The project is the result of an innovative collaboration among the city, Arboretum, UCD Administrative and Resource Management Division, Yolo County Resource Conservation District, Tree Davis, Putah Creek Council, Fulcrum Capital, Cunningham Engineering and private landowners “to create a vibrant green space and a dynamic educational resource that will serve as a model for communities throughout California,” the news release said.

“The ultimate success of the project will depend on community support, both upfront during the design process and in the long run through volunteerism and donations.”

Said Davis Mayor Joe Krovoza, “The Strategic Growth Council’s funding of this project is a testament to what can happen when diverse governmental agencies, nonprofits and private companies collaborate to improve our community. This project will become the heart of where the city intersects with the UC Davis Arboretum.

“The fusion of city greenbelts with the Arboretum will become a phenomenal example of bicycle and pedestrian corridors, drawing users for commuting, recreation, education and the arts.”

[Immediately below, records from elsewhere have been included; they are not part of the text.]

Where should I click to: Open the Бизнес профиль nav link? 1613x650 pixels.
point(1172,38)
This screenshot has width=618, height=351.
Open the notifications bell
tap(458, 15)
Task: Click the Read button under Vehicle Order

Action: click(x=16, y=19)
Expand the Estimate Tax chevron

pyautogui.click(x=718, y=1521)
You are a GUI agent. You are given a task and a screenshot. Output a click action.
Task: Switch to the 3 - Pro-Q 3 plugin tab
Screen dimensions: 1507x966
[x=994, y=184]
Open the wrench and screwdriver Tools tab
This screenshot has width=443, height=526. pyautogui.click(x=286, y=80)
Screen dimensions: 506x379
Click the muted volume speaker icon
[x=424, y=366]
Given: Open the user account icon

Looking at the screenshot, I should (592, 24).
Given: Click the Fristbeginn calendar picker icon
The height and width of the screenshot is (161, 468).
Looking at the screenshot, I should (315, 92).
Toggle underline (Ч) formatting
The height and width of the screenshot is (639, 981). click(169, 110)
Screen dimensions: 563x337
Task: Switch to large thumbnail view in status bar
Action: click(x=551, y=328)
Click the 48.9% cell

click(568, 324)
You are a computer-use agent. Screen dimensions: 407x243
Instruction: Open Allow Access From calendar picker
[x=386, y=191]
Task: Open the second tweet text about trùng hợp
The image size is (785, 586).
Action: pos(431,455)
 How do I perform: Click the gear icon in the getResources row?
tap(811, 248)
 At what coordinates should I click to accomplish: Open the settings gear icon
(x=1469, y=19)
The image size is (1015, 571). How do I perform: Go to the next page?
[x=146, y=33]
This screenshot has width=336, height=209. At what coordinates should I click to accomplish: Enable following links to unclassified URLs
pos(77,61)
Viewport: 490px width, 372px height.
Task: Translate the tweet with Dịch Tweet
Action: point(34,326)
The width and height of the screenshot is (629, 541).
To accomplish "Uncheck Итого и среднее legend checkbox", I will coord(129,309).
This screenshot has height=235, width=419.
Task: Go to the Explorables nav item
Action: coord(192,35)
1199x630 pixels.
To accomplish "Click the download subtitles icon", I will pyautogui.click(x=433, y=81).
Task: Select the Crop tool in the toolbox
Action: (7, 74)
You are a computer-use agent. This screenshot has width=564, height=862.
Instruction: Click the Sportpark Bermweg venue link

The project site is strategically located at a hub of bicycle and pedestrian circulation where routes to the Arboretum, downtown Davis, the UCD campus and South Davis intersect. The project will include several major elements:

* The Putah Creek Parkway is a key bikeway linking South Davis with the university and downtown Davis. The project will improve wildlife habitat by removing invasive, non-native plants and trees; removing trash and rubble from the site; planting native riparian plants; and installing nesting structures for native pollinators.

Interpretive signs will identify native plants and their habitat value and explain the history of the site. New pedestrian trails and benches will provide better access and comfort for visitors.

* A California native plant garden will be an inviting space and major entry into the Arboretum from downtown. Teaching patios with themed plantings and interpretive signs will educate visitors about the regional flora and fauna, the history of the Putah Creek watershed and its current management, and how to create sustainable landscapes with native plants.

A sculptural gateway element, funded by the city’s municipal arts fund, will mark entry to the project site from downtown. Lighting along the garden’s major circulation corridor will improve user safety.

* Green parking lot retrofits will demonstrate best practices in storm water infiltration and treatment. The garden site abuts the Davis Commons parking lot, where runoff will be diverted into a “rain garden” biofiltration feature. In several parking stalls near the garden entry, asphalt will be replaced with a reflective surface to help reduce urban heating.

* Circulation improvements will ensure safe access to the Arboretum and the Putah Creek Parkway for bicycles and pedestrians. Improvements will include realigning pedestrian and bike paths and installing wayfinding signage, to create a visible and accessible connection from the Arboretum to downtown Davis and the citywide bicycle circulation system.